++++ Extrait du document ++++

1.3.4. Ethique traditionnelle nande

La vie de participation et de communion se concrétise chez les Nande dans un comportement éthique. La conscience indique le mal (ekivi) qui est ressenti et vécu comme une brisure d'harmonie ou un péché (erilolo) que la culture inventorie sous ces quatre formes 130 : le péché contre soi-même, contre son semblable et sa coutume, contre la nature, et contre Dieu-Nyamuhanga.

Le premier « péché de l'homme contre Dieu » était celui de la désobéissance à Dieu. Une légende relate que Dieu habitait avec les hommes sur la colline de la création et de l'immortalité. Il y organisa un festin et tous les êtres dansaient à son tambour. Mais les hommes fabriquèrent d'autres tambours et s'éloignèrent de Dieu. Les autres créatures les imitèrent : la lune et les étoiles se décidèrent à danser la nuit et le soleil pendant le jour.

Afin de mettre fin à ce désordre, Dieu convoqua ses créatures sur la colline de la création. Les reptiles vinrent les premiers et Dieu les récompensa par un rajeunissement perpétuel. Le cinquième jour, l'homme dont les cheveux étaient devenus blancs, vint en retard et Dieu, indigné de ce comportement se sépara du monde.

Pour punir cette inadvertance et désobéissance (ovutowa) de l'homme, le python, roi des reptiles, emplit sa bouche de venin et se décida à mordre mortellement l'homme toutes les fois qu'il le rencontrerait. A partir de ce jour, l'homme, dans ses vieux jours, épuisé et essoufflé rentre à la colline de la création et seul son esprit retourne à Dieu.

Hormis ce péché originel qui a un caractère communautaire, les Nande connaissent le péché contre Dieu 131 , « eritengula omutatengulwa » c'est-à-dire provoquer ‘l'improuvable’. Il consiste à aller à l'encontre de Dieu et de ses droits. En fait, les Nande ont une crainte révérencielle à l'égard du Dieu-Nyamuhanga dont le nom est ineffable et indicible. Ils préfèrent plutôt son attribut Hangi (providence).

La raison pour laquelle on ne peut prononcer vainement le nom de Dieu vient du fait qu'appeler une personne par son nom, c'est avoir pouvoir sur elle. C'est pourquoi une épouse ne peut prononcer le nom de son mari. Elle l'appellera : « le papa de tel enfant » ou encore mon ami ou enfin oghomwaghe c'est-à-dire « celui (l'homme) de ma maison ». À plus forte raison, l’expression erina lya Nyamuhanga siryehulaw'okomuyi (le nom de Dieu ne doit pas évoquer dans village) relate qu'il est formellement interdit de prononcer le nom de Dieu.

++++ Données ++++

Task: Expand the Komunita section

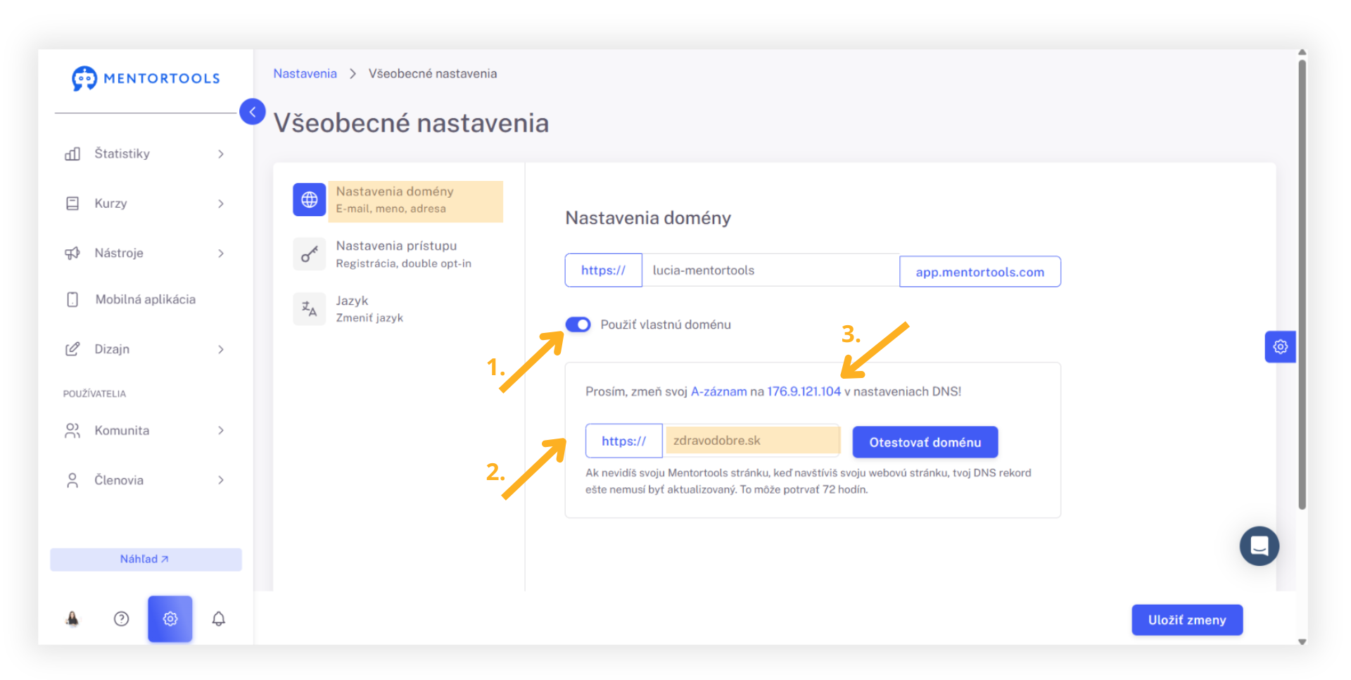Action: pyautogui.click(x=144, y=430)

++++
++++ Données ++++

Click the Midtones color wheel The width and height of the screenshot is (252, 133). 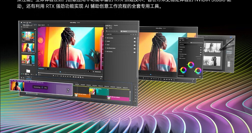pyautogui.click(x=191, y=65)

++++
++++ Données ++++

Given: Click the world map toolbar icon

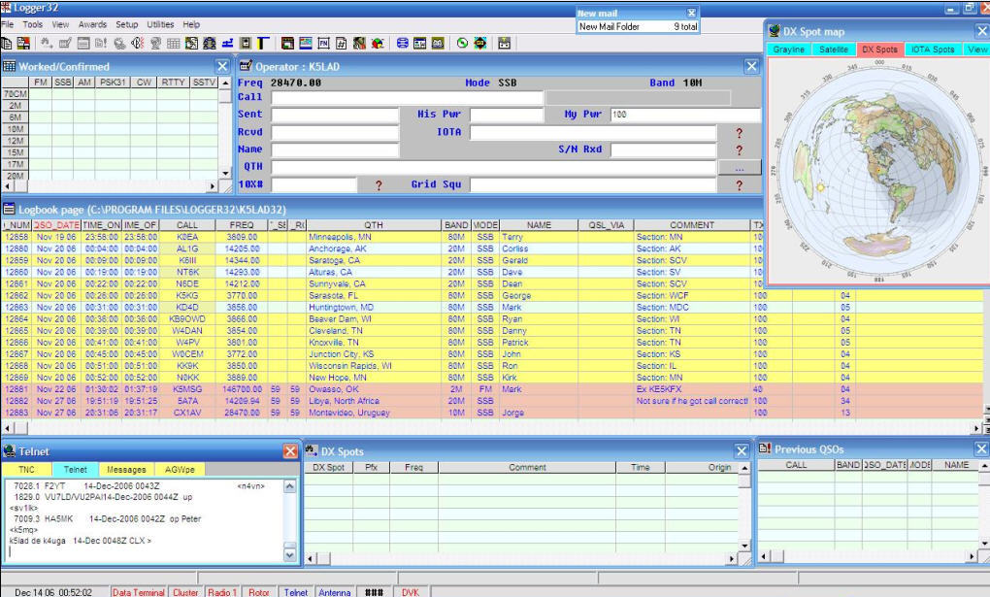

++++

__Exercices__.
A – Reformulez plus brièvement le paragraphe du texte sur l'éthique traditionnelle nande qui commence par « Afin de mettre fin à ce désordre », en gardant ses faits principaux.
B – Prolongez le texte sur l'éthique traditionnelle nande à partir de sa dernière phrase.

__Corrigés__.
A – Pour mettre fin au désordre, Dieu convoqua ses créatures sur la colline de la création. Les reptiles, venus les premiers, reçurent un rajeunissement perpétuel. L'homme, aux cheveux devenus blancs, arriva en retard le cinquième jour. Indigné, Dieu se sépara du monde.

B –
La profanation du temple de Dieu (ovuhima), - unique hutte construite en un jour en l'honneur de (Muhima), la divinité protectrice du village -, l'irrévérence à l'égard de l'officiant de ce temple (omuhima), la maltraitance du mouton de Dieu (ekiyibungya), la transgression du grand jour annuel du sacrifice solennel à Nyamuhanga étaient autant d'offenses au Dieu-Nyamuhanga.

Celui qui péchait contre Dieu était considéré comme un incrédule (omuhuni), un ingrat à l'égard de Dieu et un inhumain, c’est-à-dire l’homme vivant sans Dieu et qui s’écarte de la tradition ancestrale. C'est pourquoi le pécheur était puni d'exil ou d'être brûlé vif. La réparation de cette offense contre Dieu exigeait de tout le village une purification et un sacrifice de deux moutons blanc et noir.

Par ailleurs, les Nande traditionnels connaissent le péché contre les personnes sacrées (amalolo oko vatsumulwa) considérées comme une « présence mystérieuse » de Dieu. Il s'agit notamment des ancêtres, des chefs du clan, des parents, des enfants et même du fœtus 132 . Ils ont droit à leur dignité et ne peuvent pas être expropriés.

Ce respect s'étend à toutes les vies humaines quand on emploie l'expression « celui qui ne respecte pas l'autre se moque de Dieu ». De cette façon, le meurtre (erita), le vol (eriva), l'adultère (erisingira), l'inceste (erikwini), le mensonge (eriteva), le manque de respect (ovutakenga) et la désobéissance 133 sous toutes ses formes (ovutowa) sont fortement réprimés.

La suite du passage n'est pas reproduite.